British Prime Minister Theresa May has said she will lead the Conservative Party into the next parliamentary elections, which are scheduled for 2022. May made the remarks in interviews broadcast on Thursday, following reports that she would step down after achieving the British exit from the European Union in March 2019.
She told Sky News there was “absolutely no basis for those reports whatsoever. I’m in this for the long term.” “I’m not a quitter,” May said in an interview with ITV News during a visit to Japan. May’s Conservatives were enjoying a record surge in April in the polls when she opportunistically called for a snap election in hopes of getting an increased majority that could have strengthened her position before going into two years of intense negotiations with the European Union about Britain’s departure from the bloc.
However, May’s election gamble spectacularly backfired. British voters dealt her a devastating blow on June 8, wiping out her parliamentary majority. The opposition Labour Party, meanwhile, picked up dozens of seats. May was forced to seek a contentious supply-and-confidence agreement with Northern Ireland’s Democratic Unionist Party (DUP), which won 10 seats, in a bid to cling to power – at the cost of £1 billion.
Asked by the BBC in an interview if she still wants to lead the Conservative Party into the next election, May replied, “Yes. I’m here for the long term.” “And it’s crucial. What me and my government are about is not just delivering on Brexit. We are delivering a brighter future for the United Kingdom,” she said.

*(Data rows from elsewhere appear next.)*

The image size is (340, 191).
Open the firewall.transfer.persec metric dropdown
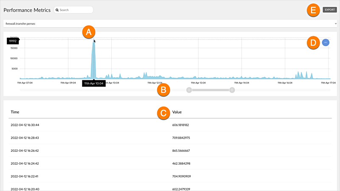pos(170,23)
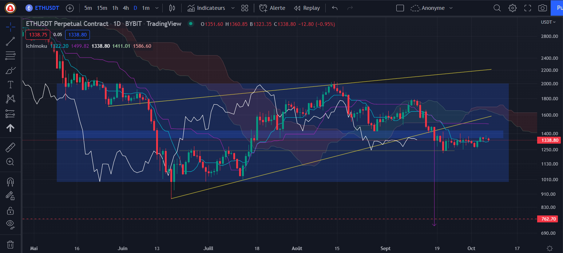Switch to the 4h timeframe
563x253 pixels.
click(x=126, y=8)
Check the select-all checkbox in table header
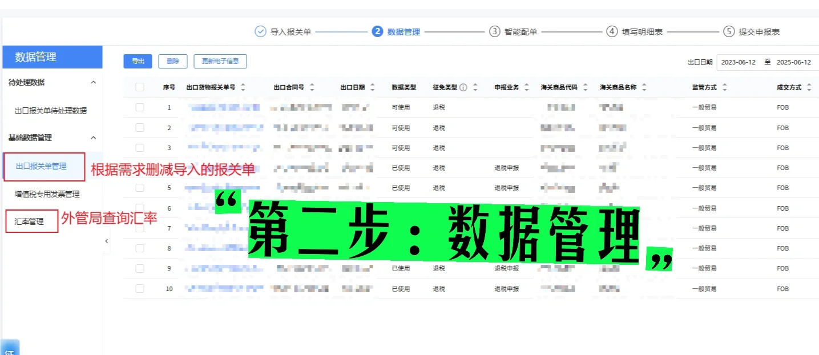This screenshot has height=355, width=819. point(139,87)
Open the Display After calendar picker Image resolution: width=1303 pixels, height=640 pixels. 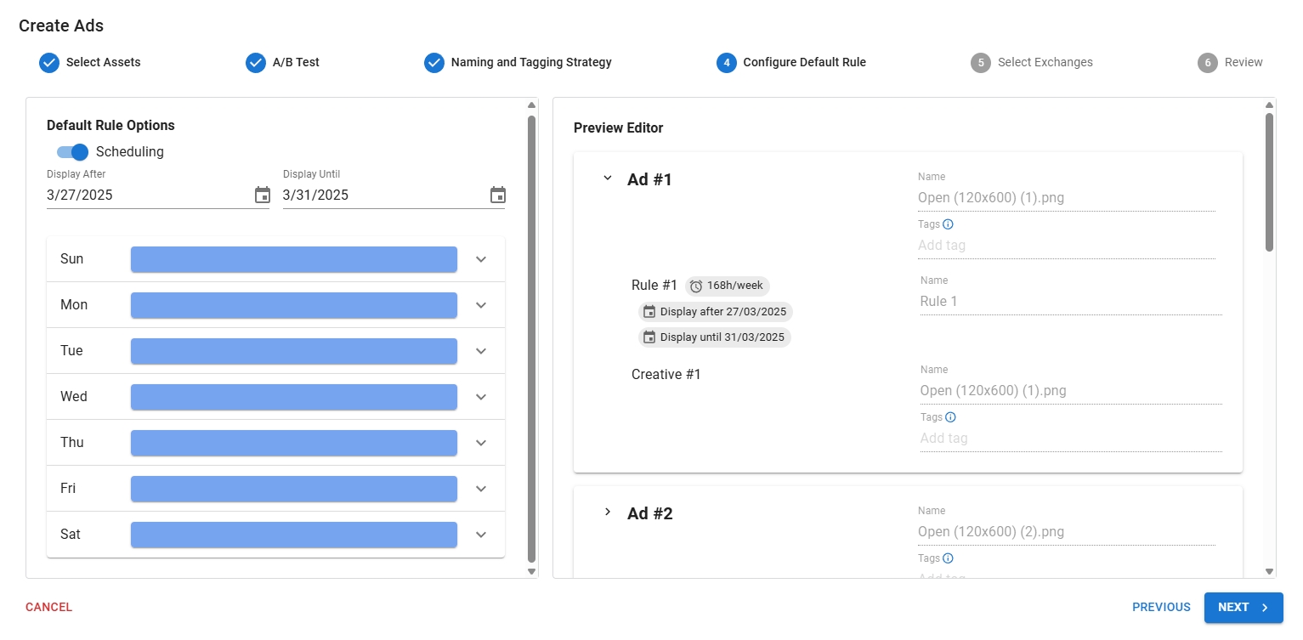tap(263, 195)
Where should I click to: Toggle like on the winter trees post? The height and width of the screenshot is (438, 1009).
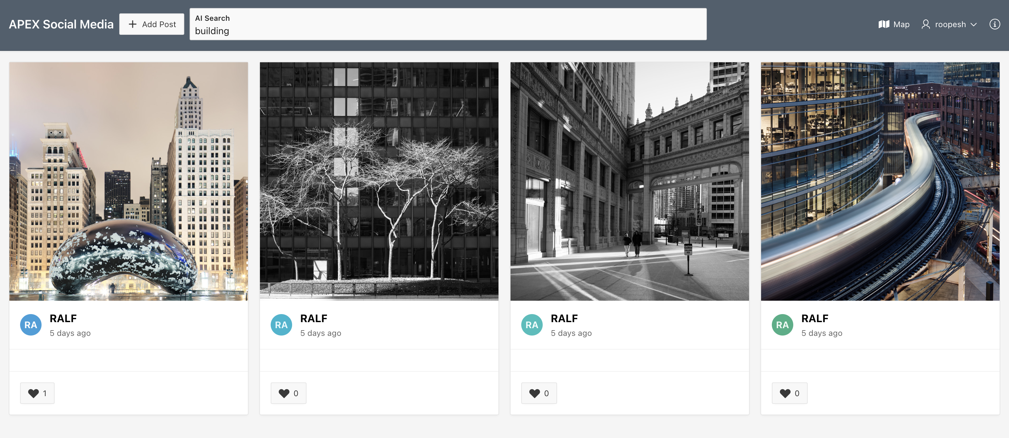tap(288, 393)
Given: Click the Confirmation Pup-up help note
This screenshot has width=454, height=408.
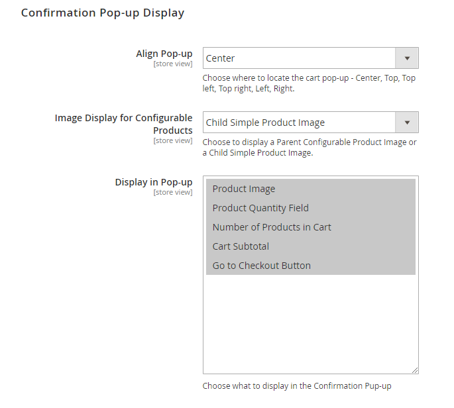Looking at the screenshot, I should pos(302,386).
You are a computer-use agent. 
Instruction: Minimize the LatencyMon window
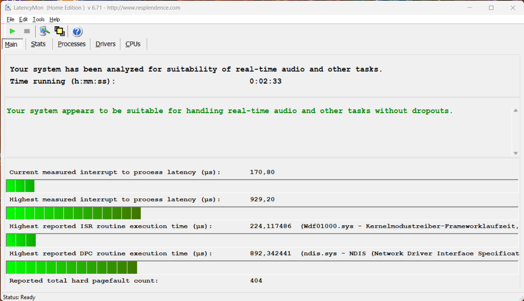coord(469,8)
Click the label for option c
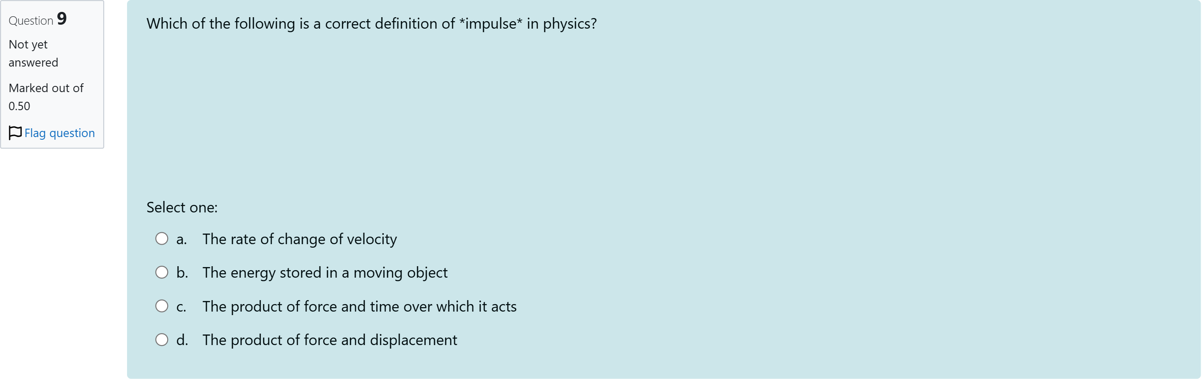The image size is (1202, 379). point(359,306)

“It is my intention not just to deliver a good Brexit deal for the UK but also to ensure that ‘global Britain’ can take its place in the world, trading around the world and that we deal with those injustices domestically that we need to do to ensure that stronger, more global but also fairer Britain for the future,” she continued.
Labour leader Jeremy Corbyn has vowed to “try to force an early general election” after May lost her parliamentary majority.
Corbyn has said it’s “ludicrous” to suggest May could stay in power and that his party “will challenge this government at every step and try to force an early general election.”